No nos ponemos de acuerdo en el lugar para comer pero hay que hacerlo antes de recoger nuestros materiales depositados en el cámping.

Al final en el prado convertido en aparcamiento al sudeste del pueblo y a la sombra lo haremos.

Son las dos de la tarde y comemos lo de siempre y con intención de acabar con nuestras provisiones ya que bastante peso tenemos que recoger. Además también comemos la satisfacción de saber que nuestro ligero adelanto sobre los horarios previstos comienza a cristalizar y se trata de un bocado ciertamente agradable.

A las tres menos cuarto continuamos la marcha. Hemos abandonado el GR11. y por la carretera nos vamos directamente para abajo hasta el Cámping La Mola que se encuentra 2 kilómetros debajo del pueblo.

-¡Habéis venido pronto!

-Bueno, no nos ha ido mal. Charlamos y comentamos con el dueño del cámping acerca del tiempo, del monte, del verano y del turismo. Este año va flojo de gente. No sabe qué pasará.

Pasamos un rato agradable de charla y de descanso para nosotros mientras echamos un trago en el bar. No nos acepta la invitación que le hacemos ni nos quiere cobrar por lo que liquidamos el tema con una cumplida propina consistente en las vueltas del trago. Nos acompaña al almacén para que recojamos la bolsa y nos despedimos agradecidos deseándonos mutuamente buen verano.

En un lado de la salida del cámping a la sombra de un crecido fresno deshacemos nuestras mochilas y el paquete y lo enmochilamos todo de manera adecuada y satisfactoria como tenía previsto, se nos va casi media hora en la faena.

Son las cuatro de la tarde cuando echamos al hombro las mochilas, que pesan como rayos pues además llevamos la pesada cena de la noche para más “inrri”, y saliendo a la carretera tomamos el desvío que nos ha de llevar en dirección primero sudeste hasta el desvío a Estaís y luego fundamentalmente al norte hasta Jou.

Cae un sol de estricta justicia, pesan las mochilas lo suyo pero lo llevamos bien al principio. La carretera sube en lugar de ir de llano. Luego bajará y en conjunto dará una considerable vuelta para quedar prácticamente a la misma altitud del cámping, lo cual no es más que una enorme puñetería ya que hemos de bajar luego 350 metros de desnivel.

Además, mucho me tendría que equivocar, o estamos viendo el valle por el que habremos de subir al día siguiente, casi con completa seguridad, al otro lado de la carretera y del Río Noguera Pallaresa.
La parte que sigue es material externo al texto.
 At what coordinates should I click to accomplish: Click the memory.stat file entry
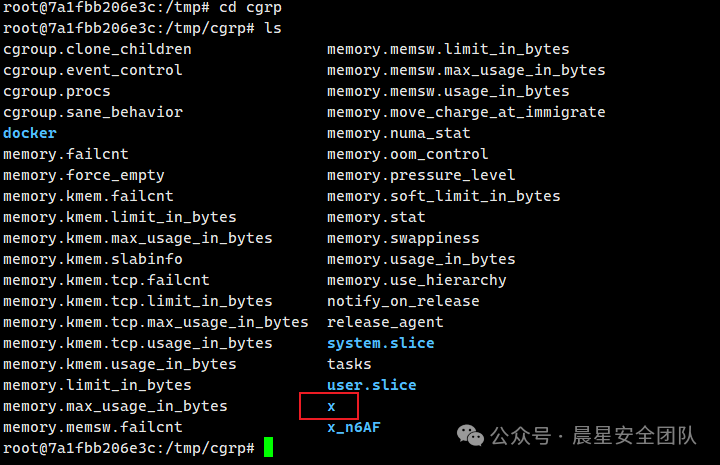(x=376, y=217)
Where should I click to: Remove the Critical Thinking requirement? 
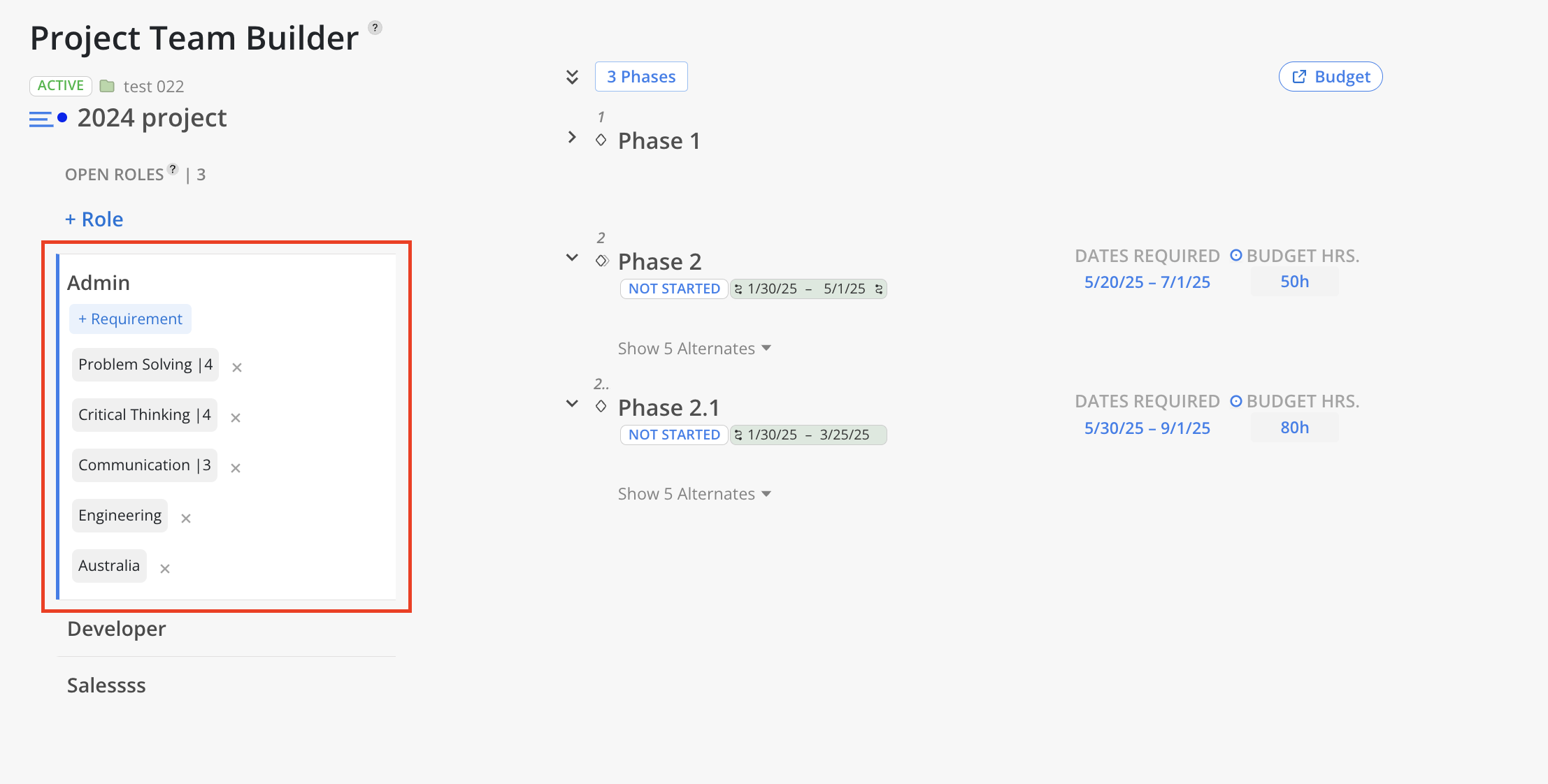[236, 417]
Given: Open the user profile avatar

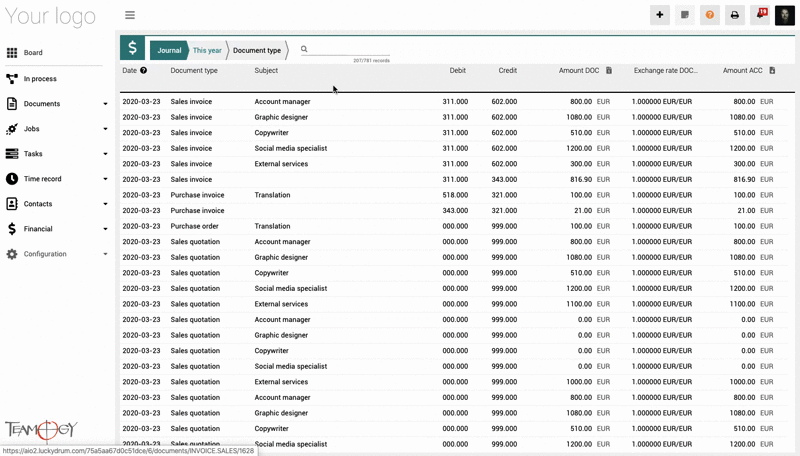Looking at the screenshot, I should point(785,15).
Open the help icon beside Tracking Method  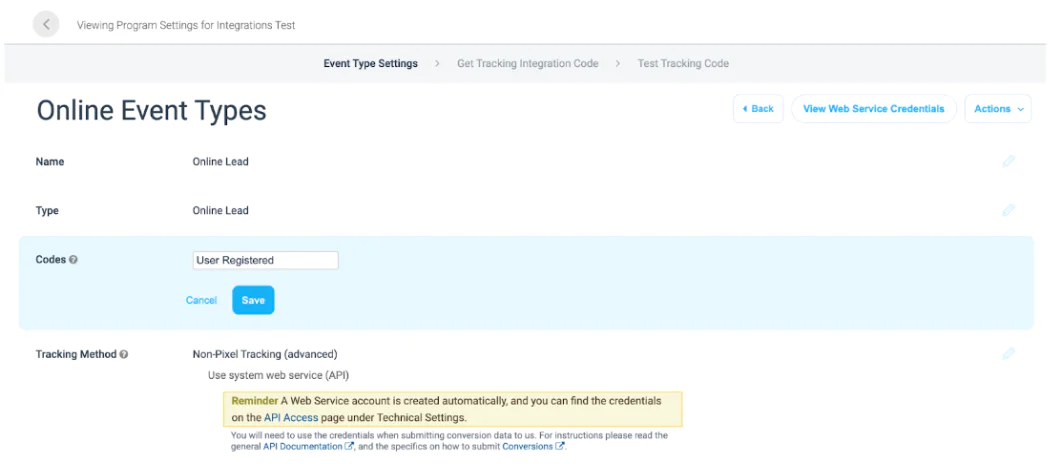tap(124, 354)
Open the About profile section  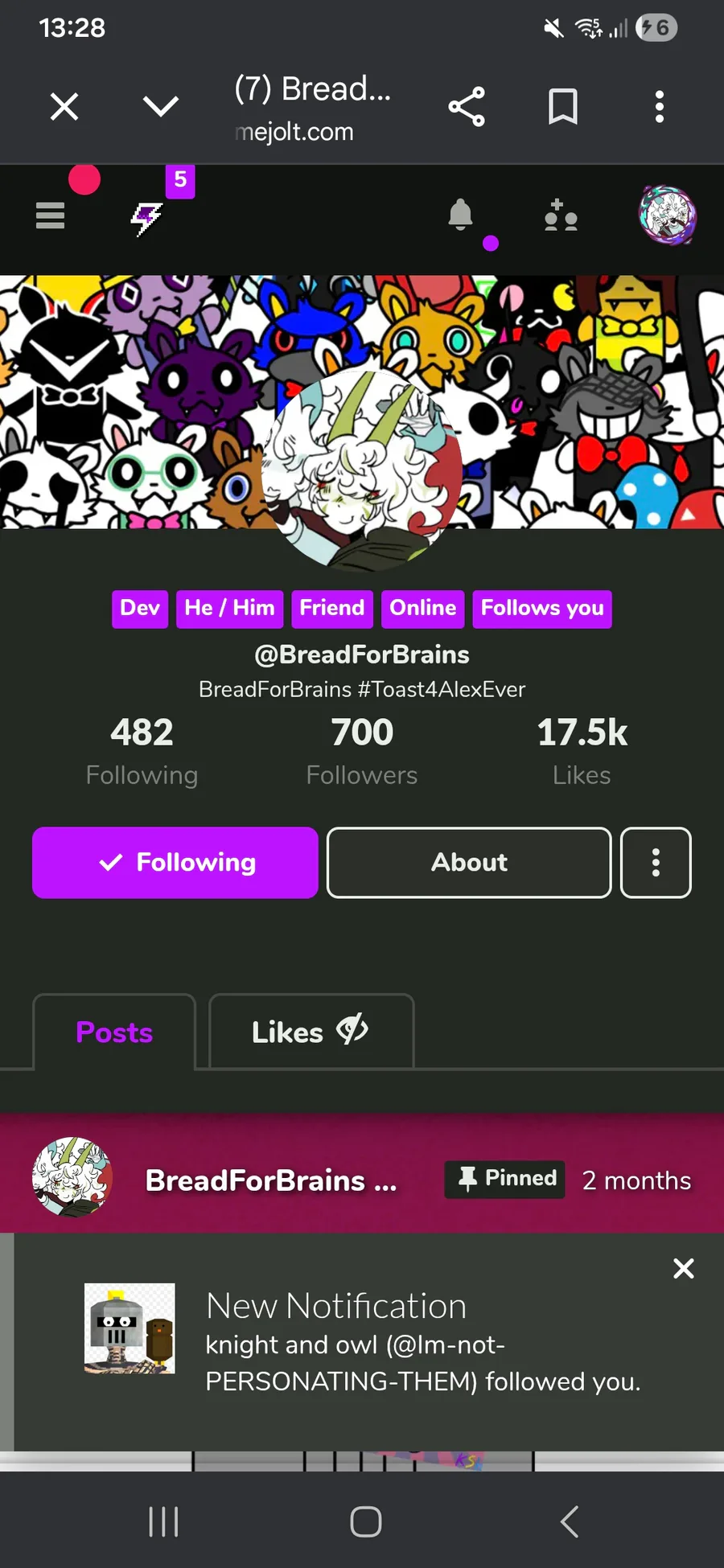click(x=469, y=863)
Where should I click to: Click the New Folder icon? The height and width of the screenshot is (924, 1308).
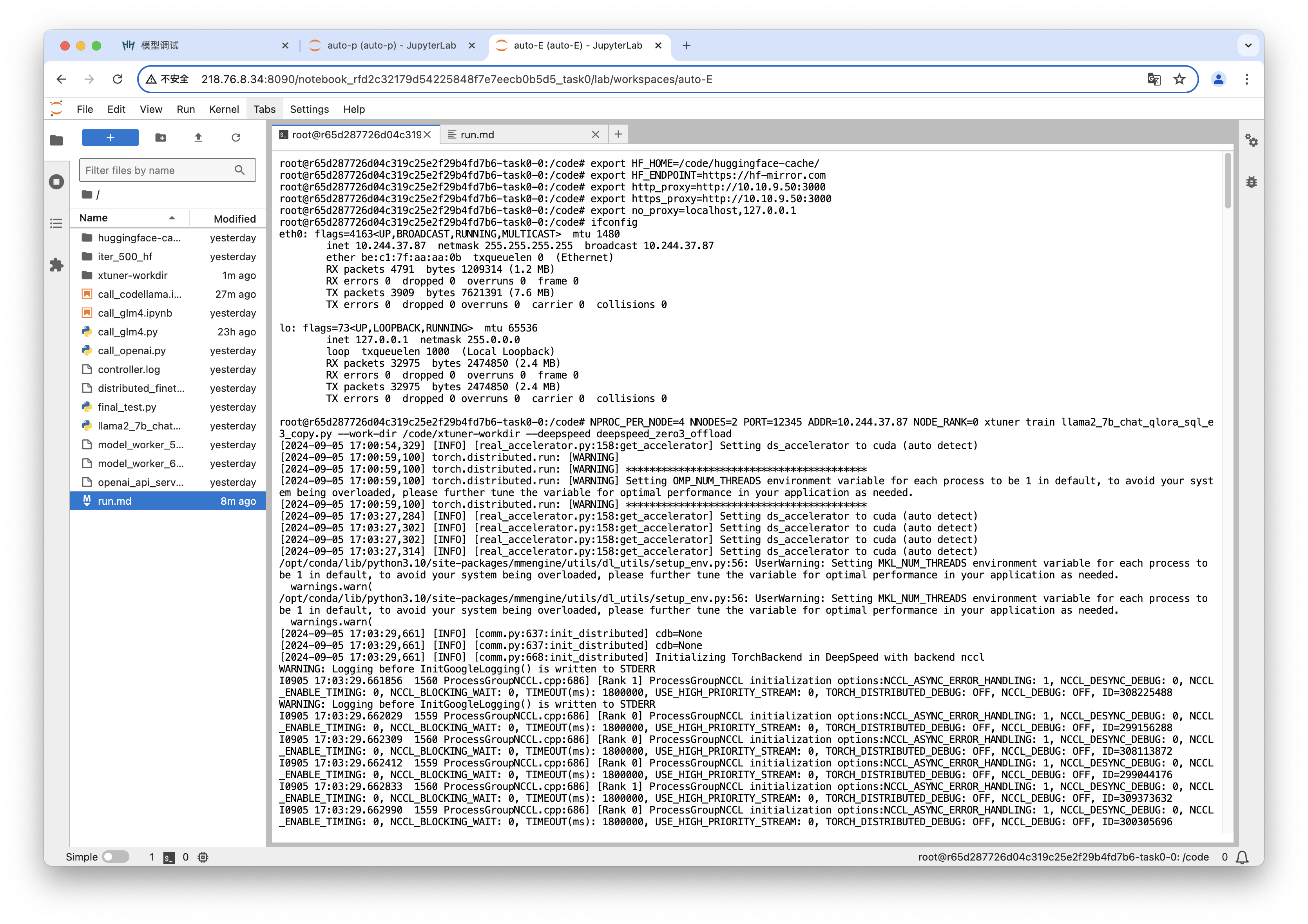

¿Por qué nos sugieren dar una vuelta tan inútil hacia el norte cuando el valle por el que continúa el GR11. se encuentra enfrente del de Espot, si además en ambos casos hay que caminar por asfalto y finalmente  hay que pasar por un mismo punto bajo colocándonos los repechos que hay hasta el desvío de Estáis?

Yo creo que para dar vida a los pueblos. ¡Siempre el jodido negoci!

El camino hasta Jou que esperábamos llano se hace largo a pesar de que son solamente 5 kilómetros. Así pues. A las cinco llegamos a Jou situado a 1306 metros de altitud.

No sé que tiene que ofrecer el pueblo a los caminantes. A nosotros, hartos de ver pueblos de la montaña, no nos dice nada puesto que parece semidesértico. Una carpintería está funcionando y poco más adelante el camino abandona la carretera y se pierde valle abajo por la Margen Izquierda del Barranco de Jou en dirección este.

Llegando a la Guingueta hay que cambiar de vertiente.
 
Se trata de un camino sabio de pueblo que baja despendolado por un terreno árido, seco y escabroso y que en treinta y cinco minutos nos descarga en medio de La Guingueta de Aneu a 945 metros de altitud.

El pueblo no tiene un aspecto muy agradable que digamos hasta incluso nos quita las ganas de echar una cerveza en algún sitio fresco y descansar un poco ya que pensamos continuar un poco más. El pueblo está bañado de sol y el personal debe andar por la “mosquera.”

Recorremos la carretera hacia el sur y llegando al puente sobre el Río Noguera Pallaresa, aquí recogido por el Embalse de la Torrassa, non paramos un poco a la sombra mientras concretamos intenciones.

Poco después cruzamos el puente y en el inicio de la pista que se eleva y aparta enseguida del agua nos sentamos a descansar a la sombra con la esperanza de que suba algún cacharro pista arriba.

Tenemos muy claro, por otra parte, que es dificilísimo que vaya nada para arriba por lo que realmente lo que estamos haciendo es recoger fuerzas: sabemos que nos esperan 450 metros de desnivel en un paretazo orientado al oeste y machacado impíamente por el sol implacable de la tarde.

Son las seis cuando iniciamos la larga y fuerte pendiente con la que la pista sale del fondo ganando altura sobre una vertical pedrera en la que han tenido que poner la máquina a conciencia para trazar la pista. Se trata exáctamente del camino que habíamos visto desde la carretera a Jou, por lo que lo que va a venir sobradamente lo conocemos. No nos extraña que la gente que hace la travesía tomo un taxi en Espot que los deje en Dorve.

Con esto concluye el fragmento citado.